Exercise description: Once you reach the line containing "Click 'Unable to" in the data below, restate each line word for word up to and including the one containing "Task: Expand the Mobile Forge source dropdown".

Available records:
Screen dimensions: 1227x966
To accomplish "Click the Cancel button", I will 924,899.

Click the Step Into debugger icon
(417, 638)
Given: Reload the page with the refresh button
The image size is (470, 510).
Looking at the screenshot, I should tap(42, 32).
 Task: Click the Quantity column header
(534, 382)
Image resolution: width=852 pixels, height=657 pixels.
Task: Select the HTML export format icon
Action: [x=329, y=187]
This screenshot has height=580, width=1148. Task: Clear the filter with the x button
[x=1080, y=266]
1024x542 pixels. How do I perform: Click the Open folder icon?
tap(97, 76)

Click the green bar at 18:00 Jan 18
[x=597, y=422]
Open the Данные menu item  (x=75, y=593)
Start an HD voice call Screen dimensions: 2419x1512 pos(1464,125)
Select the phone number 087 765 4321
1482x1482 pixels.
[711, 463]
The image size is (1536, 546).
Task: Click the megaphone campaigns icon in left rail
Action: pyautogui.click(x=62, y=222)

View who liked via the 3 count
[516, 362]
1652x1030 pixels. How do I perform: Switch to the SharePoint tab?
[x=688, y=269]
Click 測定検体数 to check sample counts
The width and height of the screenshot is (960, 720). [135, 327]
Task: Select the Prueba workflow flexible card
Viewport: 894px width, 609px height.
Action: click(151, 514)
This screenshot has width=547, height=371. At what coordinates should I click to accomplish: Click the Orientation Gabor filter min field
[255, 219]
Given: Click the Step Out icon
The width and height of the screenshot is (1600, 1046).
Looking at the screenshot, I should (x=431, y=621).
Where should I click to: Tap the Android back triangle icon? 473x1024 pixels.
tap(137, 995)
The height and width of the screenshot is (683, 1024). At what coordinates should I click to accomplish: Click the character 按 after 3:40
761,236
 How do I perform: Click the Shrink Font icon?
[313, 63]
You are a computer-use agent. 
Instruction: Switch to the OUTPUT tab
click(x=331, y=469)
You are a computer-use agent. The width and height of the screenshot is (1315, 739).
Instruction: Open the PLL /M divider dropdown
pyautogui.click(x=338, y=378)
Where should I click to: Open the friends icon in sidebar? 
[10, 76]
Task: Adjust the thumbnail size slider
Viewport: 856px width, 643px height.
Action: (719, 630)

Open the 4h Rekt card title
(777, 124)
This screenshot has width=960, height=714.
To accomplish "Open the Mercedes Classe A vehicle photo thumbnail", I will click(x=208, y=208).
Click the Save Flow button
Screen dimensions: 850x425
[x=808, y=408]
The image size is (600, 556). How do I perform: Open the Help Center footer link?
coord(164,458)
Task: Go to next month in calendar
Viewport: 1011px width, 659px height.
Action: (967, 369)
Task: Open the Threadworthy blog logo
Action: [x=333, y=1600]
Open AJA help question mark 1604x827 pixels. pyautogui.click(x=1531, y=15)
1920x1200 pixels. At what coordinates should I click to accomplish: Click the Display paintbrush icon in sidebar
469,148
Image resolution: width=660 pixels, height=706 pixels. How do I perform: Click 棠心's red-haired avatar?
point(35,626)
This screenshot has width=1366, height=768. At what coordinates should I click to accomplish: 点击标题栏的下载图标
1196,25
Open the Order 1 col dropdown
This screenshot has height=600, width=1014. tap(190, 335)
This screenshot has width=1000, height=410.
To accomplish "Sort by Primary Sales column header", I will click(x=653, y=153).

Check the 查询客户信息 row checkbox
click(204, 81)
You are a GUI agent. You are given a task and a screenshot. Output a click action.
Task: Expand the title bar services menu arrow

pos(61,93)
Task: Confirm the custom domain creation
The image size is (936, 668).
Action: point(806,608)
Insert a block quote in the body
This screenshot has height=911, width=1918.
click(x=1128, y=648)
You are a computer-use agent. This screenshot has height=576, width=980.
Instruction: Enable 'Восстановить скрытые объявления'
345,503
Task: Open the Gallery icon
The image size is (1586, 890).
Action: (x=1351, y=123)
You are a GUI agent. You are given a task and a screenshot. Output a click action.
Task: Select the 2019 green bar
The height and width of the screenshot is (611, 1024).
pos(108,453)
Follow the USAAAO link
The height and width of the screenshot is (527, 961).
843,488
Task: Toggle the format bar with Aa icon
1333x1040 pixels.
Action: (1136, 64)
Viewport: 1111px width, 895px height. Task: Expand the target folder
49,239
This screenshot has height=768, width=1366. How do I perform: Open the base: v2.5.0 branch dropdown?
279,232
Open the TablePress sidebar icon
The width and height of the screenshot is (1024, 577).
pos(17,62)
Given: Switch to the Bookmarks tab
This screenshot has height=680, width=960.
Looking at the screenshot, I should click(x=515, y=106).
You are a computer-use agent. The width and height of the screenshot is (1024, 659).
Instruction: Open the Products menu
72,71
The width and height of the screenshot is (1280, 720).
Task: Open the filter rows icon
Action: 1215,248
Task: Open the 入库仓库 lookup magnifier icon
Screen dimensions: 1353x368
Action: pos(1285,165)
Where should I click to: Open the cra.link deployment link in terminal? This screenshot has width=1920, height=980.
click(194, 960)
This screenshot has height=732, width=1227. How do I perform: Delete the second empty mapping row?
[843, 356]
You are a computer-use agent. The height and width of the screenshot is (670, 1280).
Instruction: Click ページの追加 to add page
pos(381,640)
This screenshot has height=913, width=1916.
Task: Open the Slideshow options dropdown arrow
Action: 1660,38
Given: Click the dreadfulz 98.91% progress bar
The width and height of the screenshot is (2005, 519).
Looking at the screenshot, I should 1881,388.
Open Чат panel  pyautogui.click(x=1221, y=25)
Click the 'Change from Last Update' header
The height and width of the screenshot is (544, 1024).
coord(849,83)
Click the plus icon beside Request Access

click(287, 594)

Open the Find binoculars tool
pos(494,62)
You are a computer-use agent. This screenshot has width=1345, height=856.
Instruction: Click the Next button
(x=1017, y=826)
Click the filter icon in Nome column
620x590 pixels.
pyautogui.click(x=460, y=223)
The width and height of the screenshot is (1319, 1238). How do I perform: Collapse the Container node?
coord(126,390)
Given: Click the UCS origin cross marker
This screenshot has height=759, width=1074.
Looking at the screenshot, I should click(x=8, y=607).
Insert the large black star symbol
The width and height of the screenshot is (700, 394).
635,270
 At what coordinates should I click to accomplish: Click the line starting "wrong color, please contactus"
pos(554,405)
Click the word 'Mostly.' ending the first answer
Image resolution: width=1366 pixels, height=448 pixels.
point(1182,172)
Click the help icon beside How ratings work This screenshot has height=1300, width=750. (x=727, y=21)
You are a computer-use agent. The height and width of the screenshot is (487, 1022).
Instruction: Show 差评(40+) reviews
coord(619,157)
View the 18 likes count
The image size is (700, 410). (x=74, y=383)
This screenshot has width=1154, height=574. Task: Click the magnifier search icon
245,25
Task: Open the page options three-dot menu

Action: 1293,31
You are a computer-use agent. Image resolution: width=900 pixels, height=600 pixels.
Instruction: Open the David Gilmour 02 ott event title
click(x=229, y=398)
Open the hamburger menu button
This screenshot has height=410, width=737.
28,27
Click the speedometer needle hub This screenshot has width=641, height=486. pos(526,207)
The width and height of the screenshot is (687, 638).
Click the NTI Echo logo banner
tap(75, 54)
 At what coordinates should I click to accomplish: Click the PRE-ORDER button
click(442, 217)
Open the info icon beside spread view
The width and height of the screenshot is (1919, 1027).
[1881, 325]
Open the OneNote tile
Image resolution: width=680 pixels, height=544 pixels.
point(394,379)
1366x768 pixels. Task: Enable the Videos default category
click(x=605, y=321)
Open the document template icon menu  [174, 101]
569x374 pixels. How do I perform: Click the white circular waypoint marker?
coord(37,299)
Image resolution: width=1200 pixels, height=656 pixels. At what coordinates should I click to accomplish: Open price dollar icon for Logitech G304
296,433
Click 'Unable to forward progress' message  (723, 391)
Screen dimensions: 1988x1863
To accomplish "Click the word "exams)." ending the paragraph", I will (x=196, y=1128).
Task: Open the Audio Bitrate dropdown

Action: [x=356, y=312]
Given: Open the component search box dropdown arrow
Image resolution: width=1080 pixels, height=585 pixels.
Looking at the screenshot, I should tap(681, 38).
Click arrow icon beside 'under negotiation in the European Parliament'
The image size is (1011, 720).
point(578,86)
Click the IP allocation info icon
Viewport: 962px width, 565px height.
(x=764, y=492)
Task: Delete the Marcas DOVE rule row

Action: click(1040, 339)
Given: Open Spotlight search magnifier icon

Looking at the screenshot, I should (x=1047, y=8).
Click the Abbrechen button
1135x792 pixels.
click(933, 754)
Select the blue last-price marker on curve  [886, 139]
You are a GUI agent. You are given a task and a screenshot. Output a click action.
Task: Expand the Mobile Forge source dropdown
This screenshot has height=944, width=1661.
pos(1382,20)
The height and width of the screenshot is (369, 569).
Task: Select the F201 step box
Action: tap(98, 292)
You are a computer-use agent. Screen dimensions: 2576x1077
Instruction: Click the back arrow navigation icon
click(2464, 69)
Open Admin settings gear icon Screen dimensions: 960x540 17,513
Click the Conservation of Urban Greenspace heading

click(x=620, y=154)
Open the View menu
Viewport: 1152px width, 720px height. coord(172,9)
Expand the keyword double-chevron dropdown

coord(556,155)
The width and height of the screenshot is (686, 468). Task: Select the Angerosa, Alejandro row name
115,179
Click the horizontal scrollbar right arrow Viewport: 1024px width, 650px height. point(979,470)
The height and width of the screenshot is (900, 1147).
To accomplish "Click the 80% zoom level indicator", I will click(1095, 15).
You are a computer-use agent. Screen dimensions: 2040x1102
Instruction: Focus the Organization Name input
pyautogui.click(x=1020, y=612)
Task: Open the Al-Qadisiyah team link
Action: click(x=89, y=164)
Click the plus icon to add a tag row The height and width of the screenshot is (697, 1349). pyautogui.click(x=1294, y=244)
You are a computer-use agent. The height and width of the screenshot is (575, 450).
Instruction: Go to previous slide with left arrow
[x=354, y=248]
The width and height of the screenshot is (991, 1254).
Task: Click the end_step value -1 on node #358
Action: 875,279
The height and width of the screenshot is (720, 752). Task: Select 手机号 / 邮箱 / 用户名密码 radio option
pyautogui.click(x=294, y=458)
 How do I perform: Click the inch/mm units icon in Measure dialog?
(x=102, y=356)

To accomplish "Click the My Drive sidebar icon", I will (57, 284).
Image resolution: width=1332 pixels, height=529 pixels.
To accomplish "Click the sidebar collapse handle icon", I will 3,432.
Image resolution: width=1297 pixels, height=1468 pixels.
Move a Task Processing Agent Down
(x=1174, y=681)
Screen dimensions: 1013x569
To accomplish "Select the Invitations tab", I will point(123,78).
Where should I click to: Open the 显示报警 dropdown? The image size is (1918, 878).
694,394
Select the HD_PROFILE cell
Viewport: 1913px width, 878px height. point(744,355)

Answer box:
Click 'Unable to forward progress' message  (723, 391)
Screen dimensions: 1988x1863
To accomplish "Click the word "exams)." ending the paragraph", I will (x=196, y=1128).
Task: Open the Audio Bitrate dropdown

Action: [x=356, y=312]
Given: Open the component search box dropdown arrow
Image resolution: width=1080 pixels, height=585 pixels.
Looking at the screenshot, I should tap(681, 38).
Click arrow icon beside 'under negotiation in the European Parliament'
The image size is (1011, 720).
point(578,86)
Click the IP allocation info icon
Viewport: 962px width, 565px height.
(x=764, y=492)
Task: Delete the Marcas DOVE rule row

Action: click(1040, 339)
Given: Open Spotlight search magnifier icon

Looking at the screenshot, I should (x=1047, y=8).
Click the Abbrechen button
1135x792 pixels.
click(933, 754)
Select the blue last-price marker on curve  [886, 139]
You are a GUI agent. You are given a task and a screenshot. Output a click action.
Task: Expand the Mobile Forge source dropdown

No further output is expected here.